With regards to piece about Kittle’s ancestry, this was said:
In a coincidentally similar fashion, Dr. Rick Kittles, Shriver’s collaborator from Howard University in Washington, discovered that he carries the FY-null genetic marker at genome position 16q24.3. This marker is found in 998 out of every thousand Europeans but found in only one out of thousand Africans. - by F.W. Sweet
But in the tables provided, this location should have been associated with MC1R-314*, and not the FY-null marker, which is supposed to have been located at 1q23.2. Was this a typo, or something else is at work here?
And indeed, that was a typo, as the author himself admitted, upon my issuing of the notification above. If indeed the typo was in wrongly naming the loci, which it appears it is/was, then MC1R-314*'s — an allele known to prevalent in folks of recent African ancestry — location in Mr. Kittles' sample should come as no surprise.
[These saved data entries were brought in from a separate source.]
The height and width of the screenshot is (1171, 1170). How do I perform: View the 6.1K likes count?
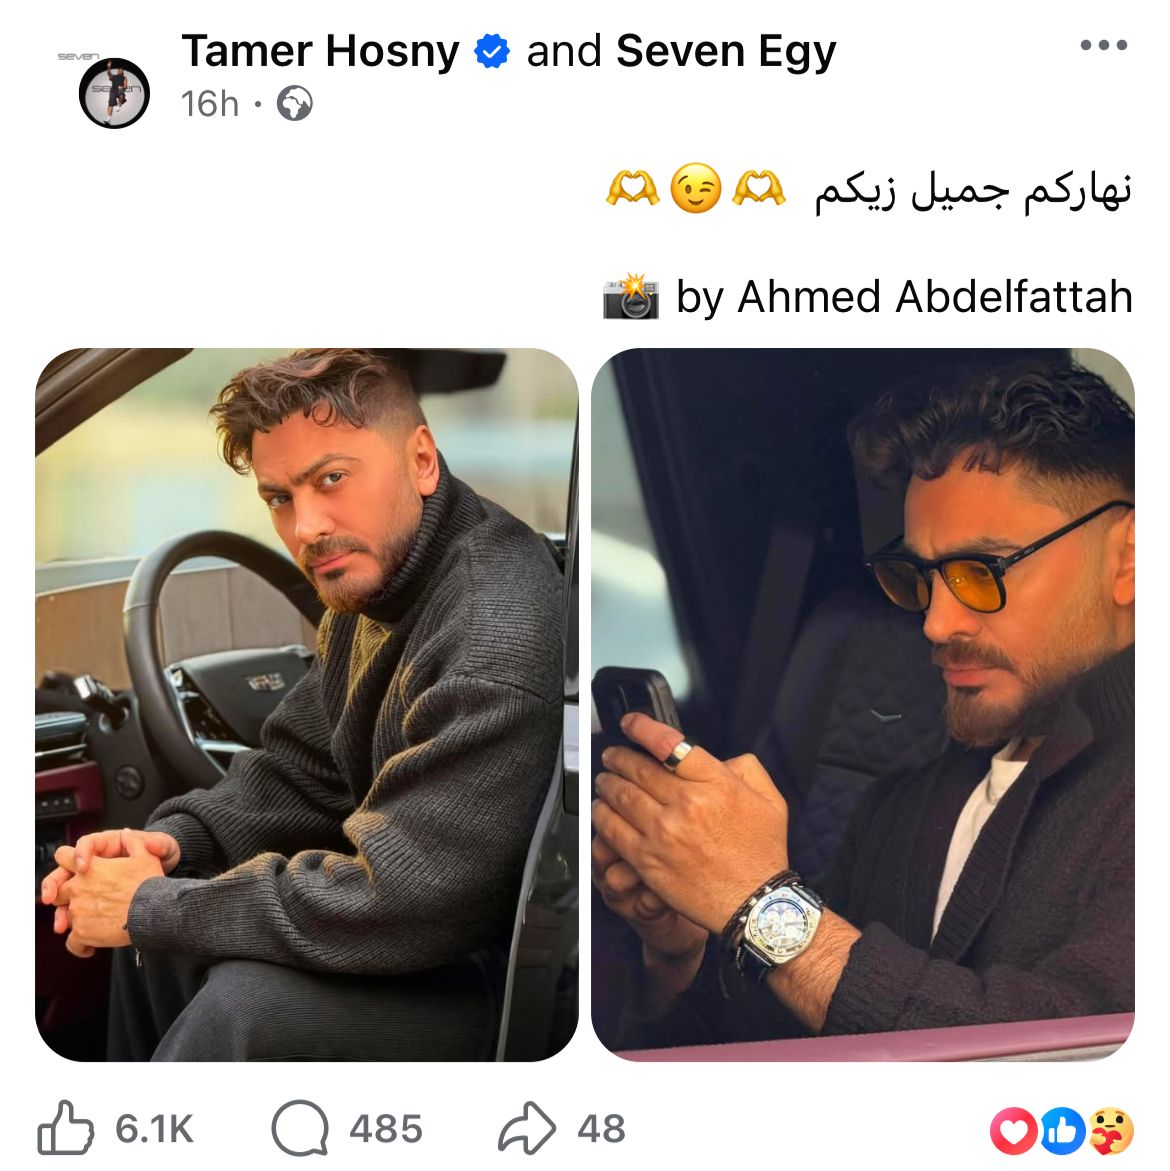coord(154,1128)
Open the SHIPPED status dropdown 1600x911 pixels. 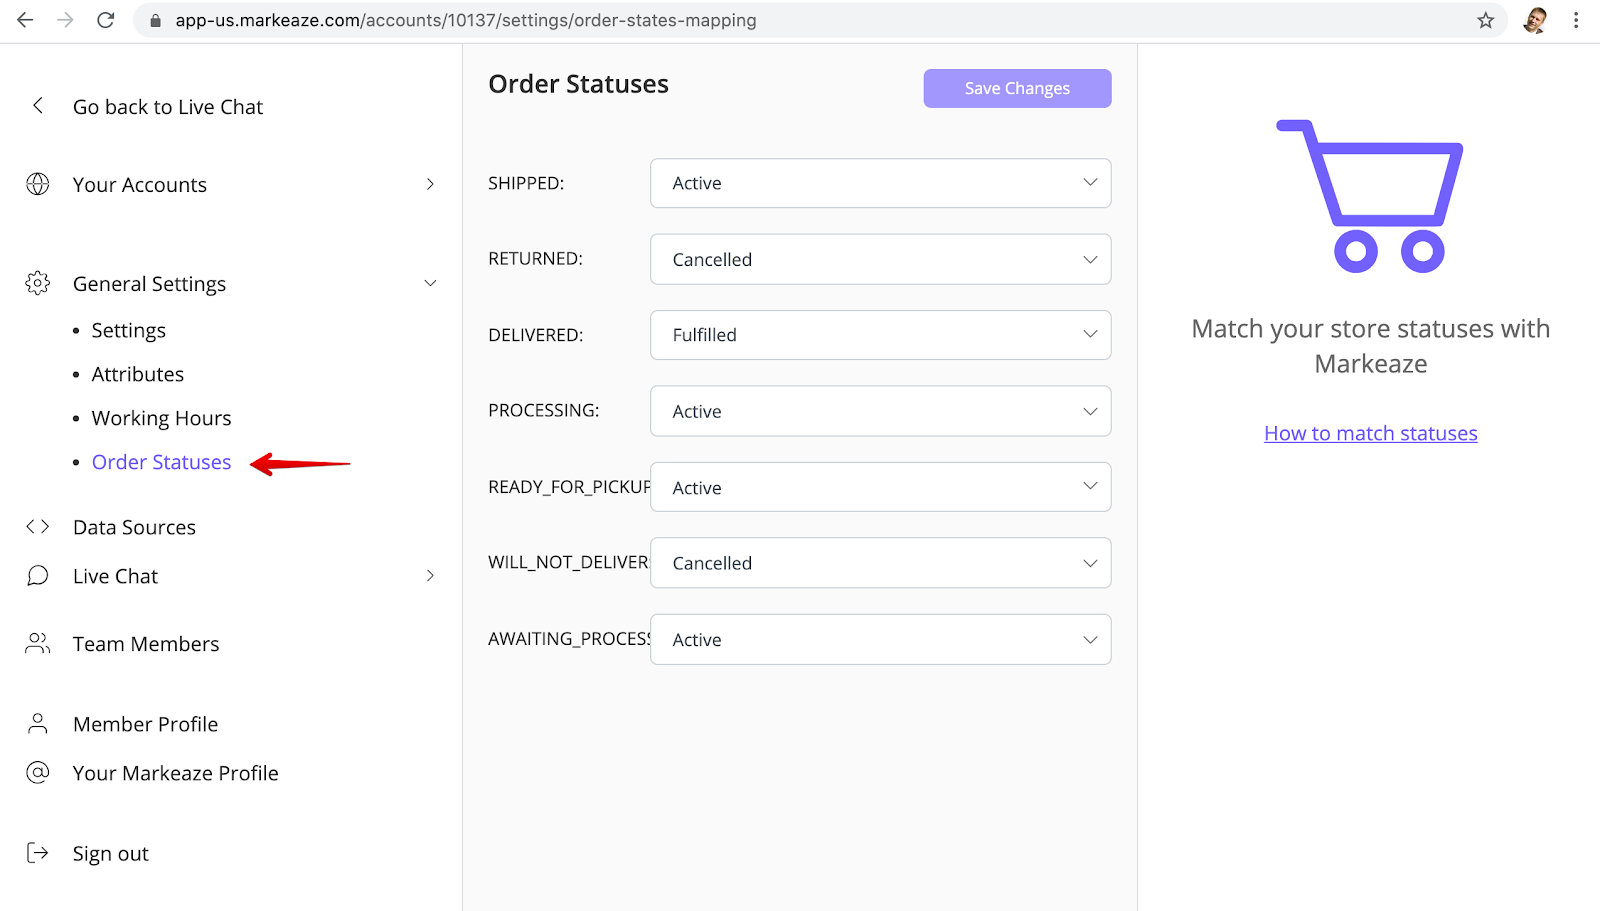point(880,183)
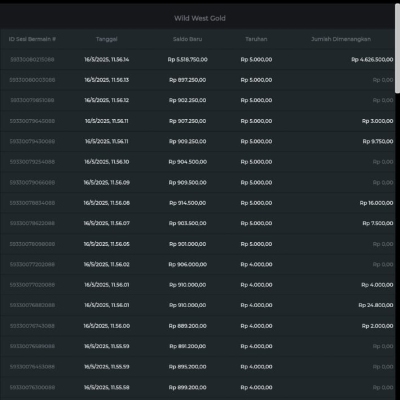400x400 pixels.
Task: Select the Rp 16.000,00 win amount
Action: point(376,203)
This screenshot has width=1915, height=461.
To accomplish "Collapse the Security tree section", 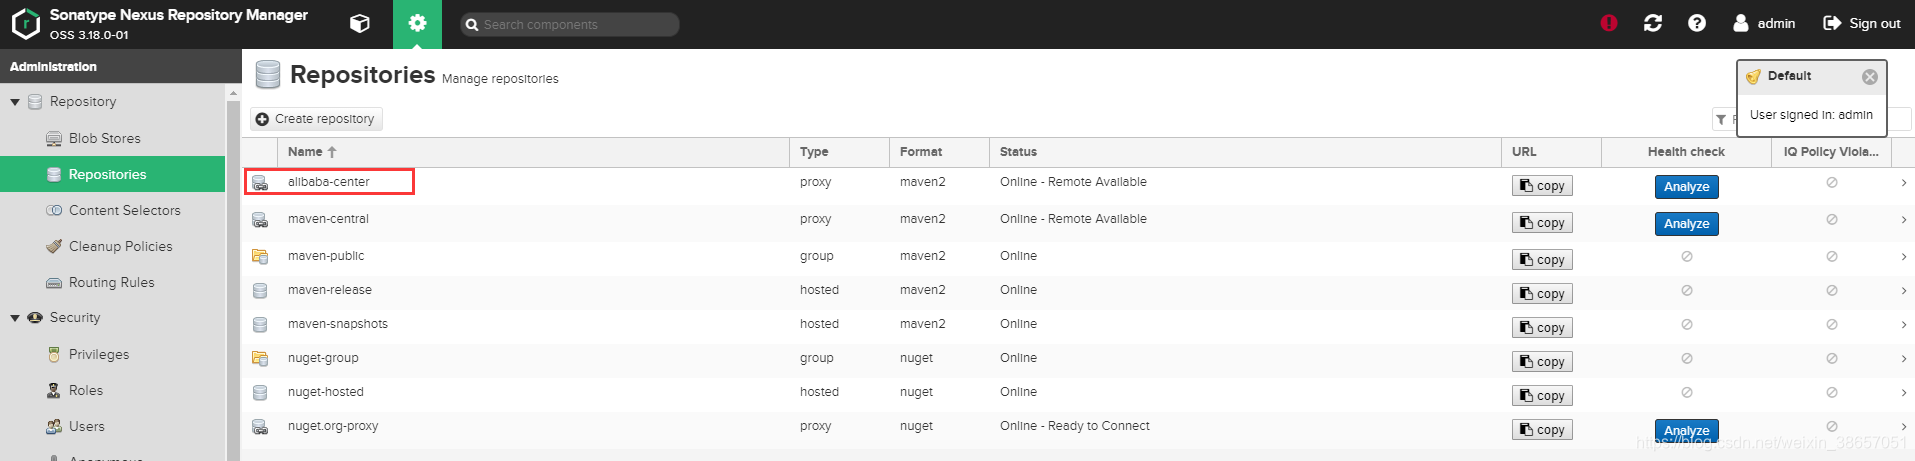I will pos(15,318).
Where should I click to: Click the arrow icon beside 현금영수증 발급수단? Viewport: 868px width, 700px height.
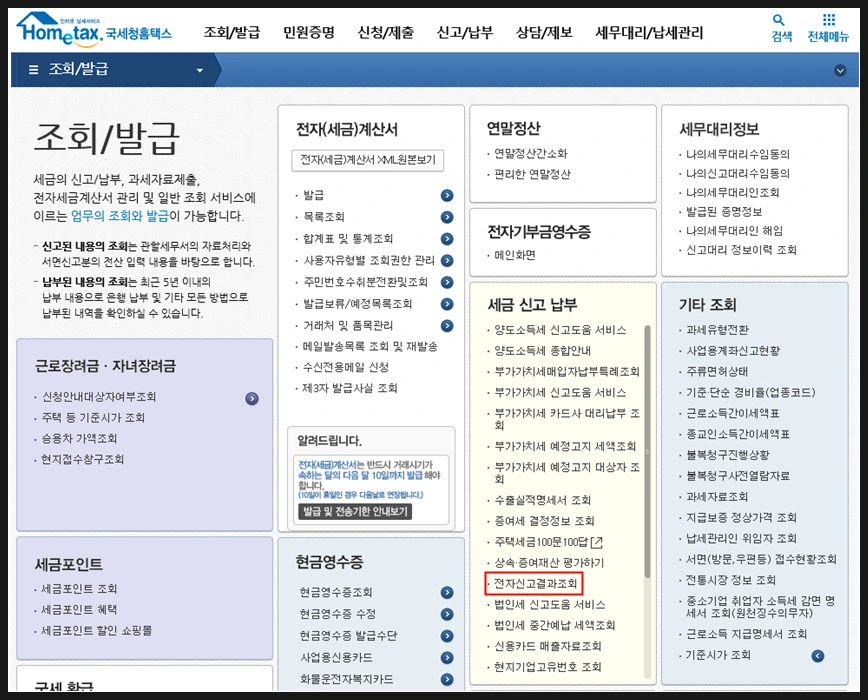click(x=447, y=634)
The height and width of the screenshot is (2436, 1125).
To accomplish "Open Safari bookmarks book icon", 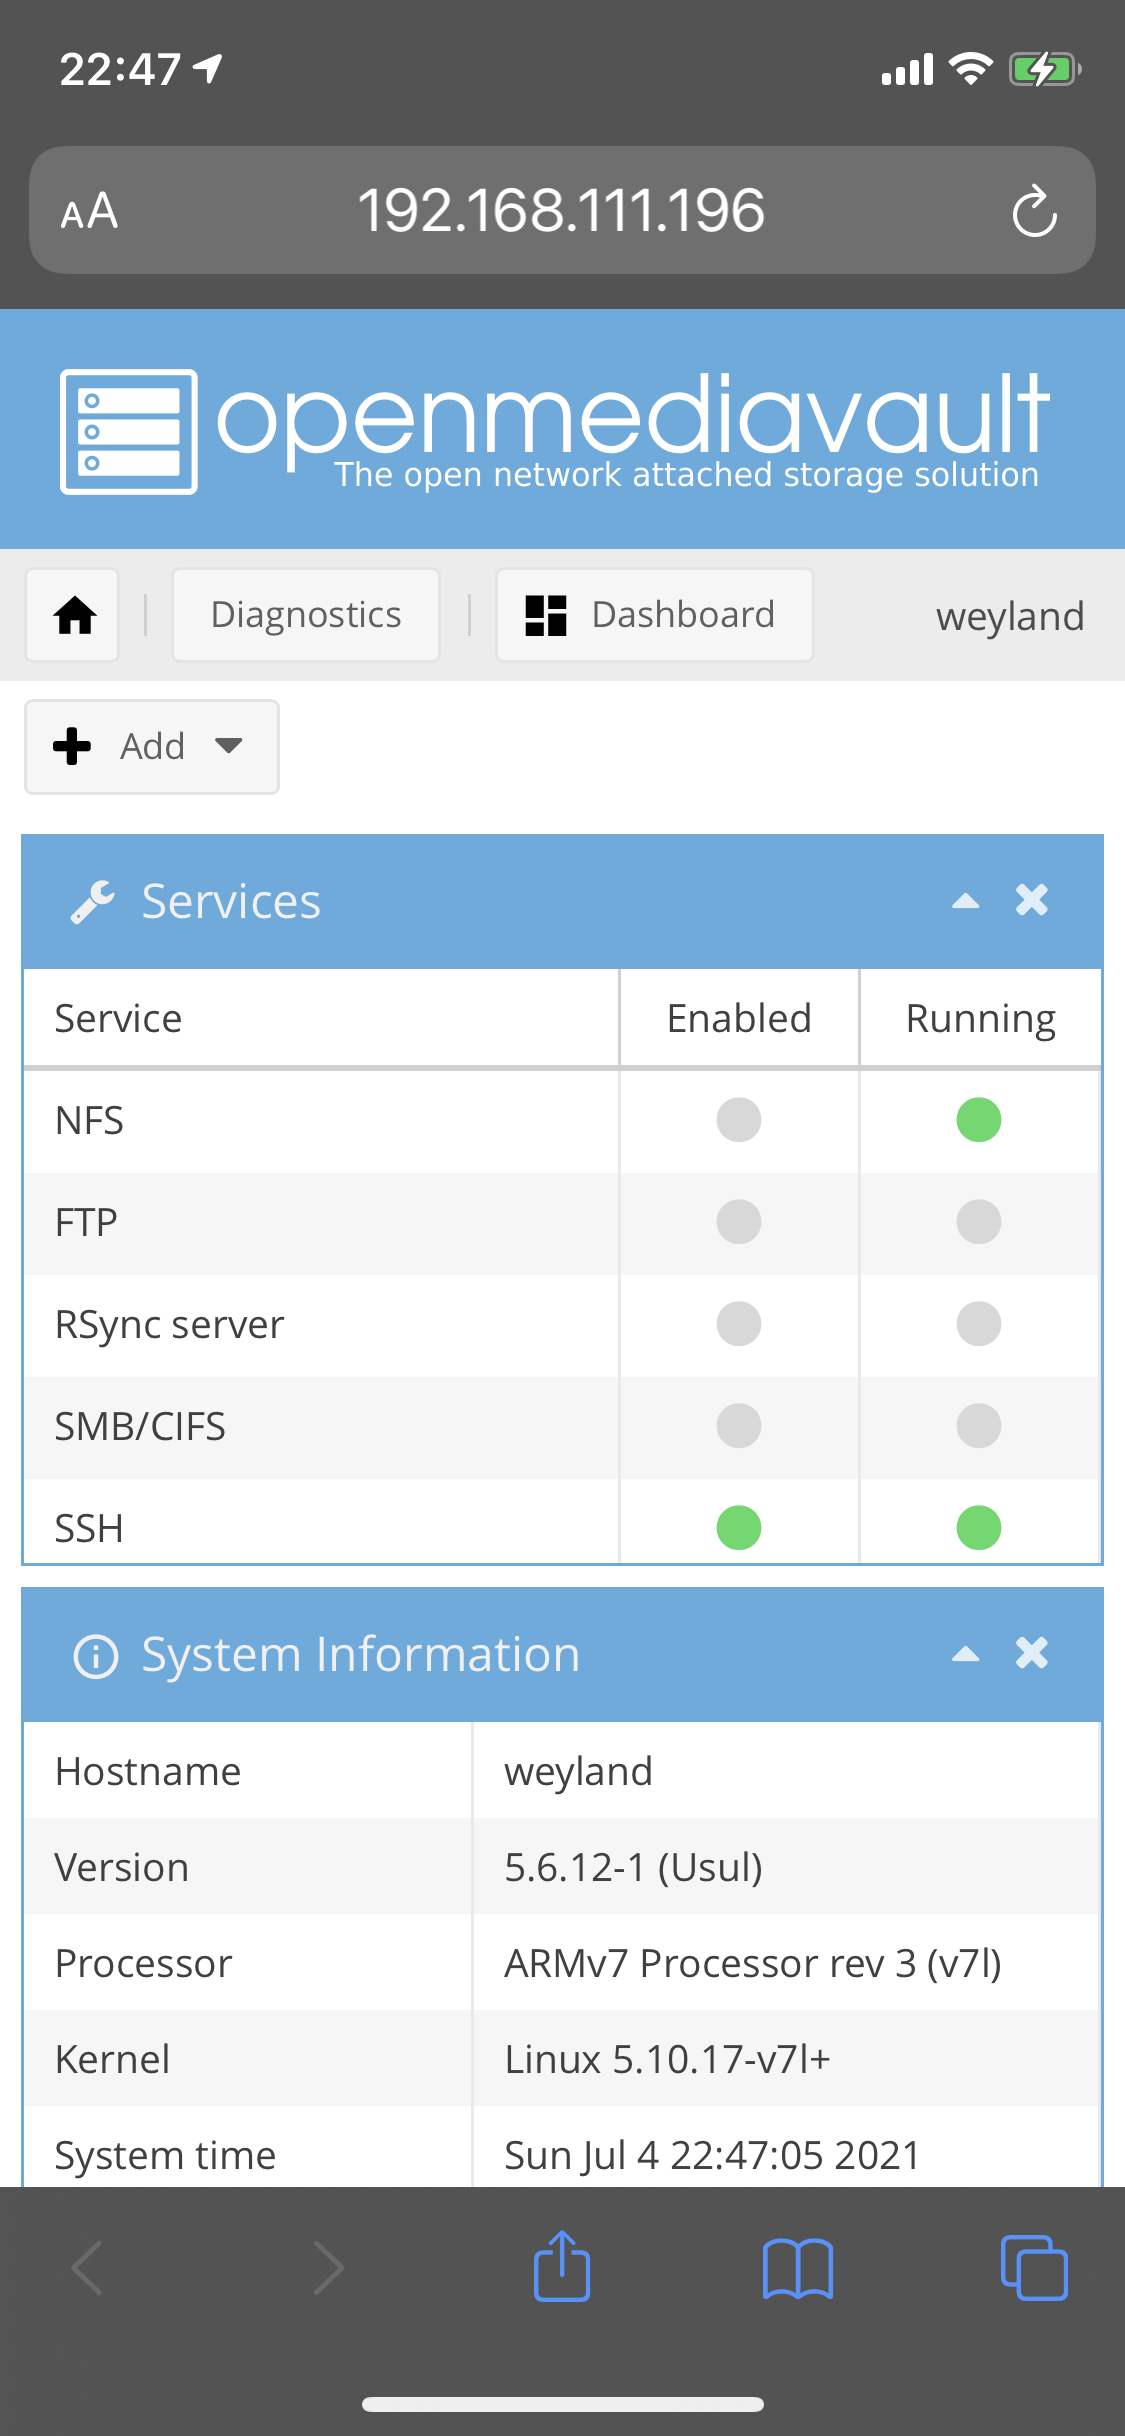I will [797, 2268].
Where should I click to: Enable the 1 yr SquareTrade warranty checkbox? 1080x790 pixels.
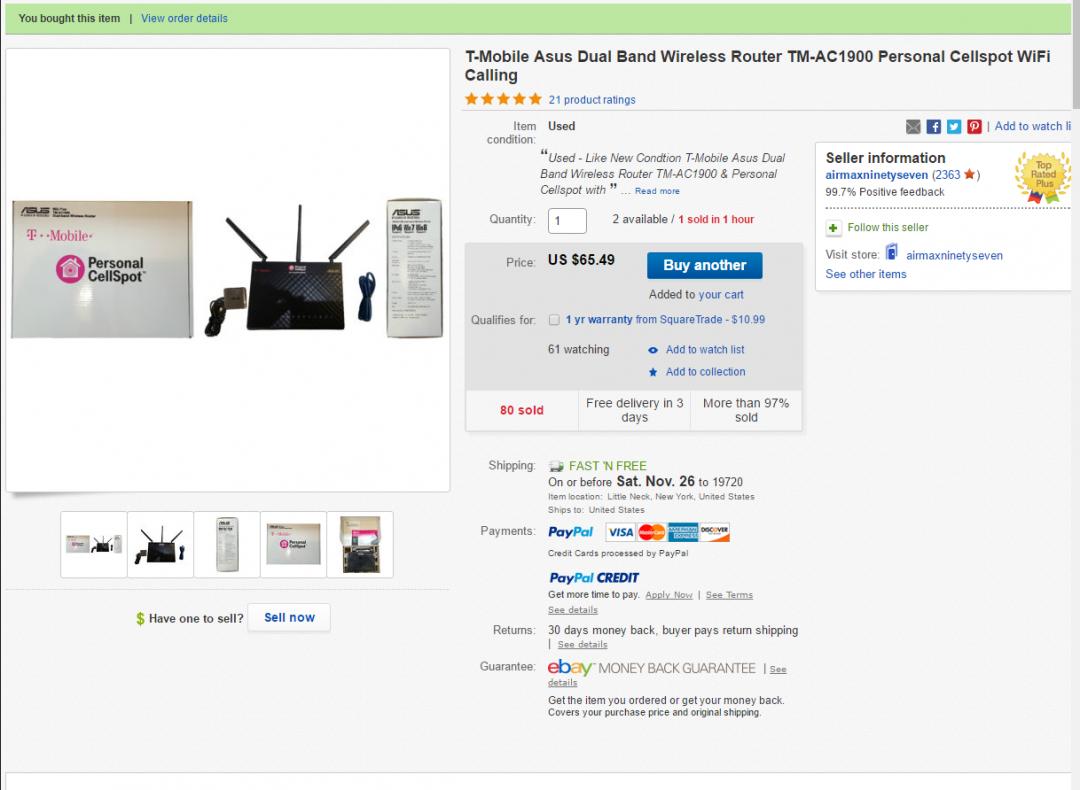point(555,320)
Short of some extraordinarily rare situation of these two geneticists — aka Shriver and Kittles — being products of union between a) a parent heterozygous at certain loci linked to outward phenotype traits like skin color, eye color, hair thickness et al., which are generally observed predominantly in one geography than another or in one ethnic group than another, and a parent largely homozygous across said loci, b)OR else, between parents who happen to both be heterozygous at some or the other section of said loci, wherein the offspring [in this case, either Shriver or Kittles] somehow wound up being largely homozygous across said loci, from the look of things, there are very strong indications here that what Shriver was actually looking at as his own, might well have been Rick Kittles' DNA sample, and likewise, Shriver's DNA sample was mistaken for Kittles'. There might have been a technicality at the lab [could be labeling mishap for example, though some other yet-to-be-determined factor(s) could have been the cause] , which somehow escaped both Shriver's and Kittles' attention, and so, they took it for granted, no matter how awkward the results turned out to be, as their own, respectively. This would explain the seemingly reverse results for each candidate, who coincidentally, were partners on research work. Short of specific independent corroboration, obviously this amounts to conjecture on my end; let's just say that I'm throwing out there, a possible scenario for what could have accounted for the results we are told about, aside from considering one of those rare genealogical situations. One thing most of us would agree on, is that those results are certainly interesting!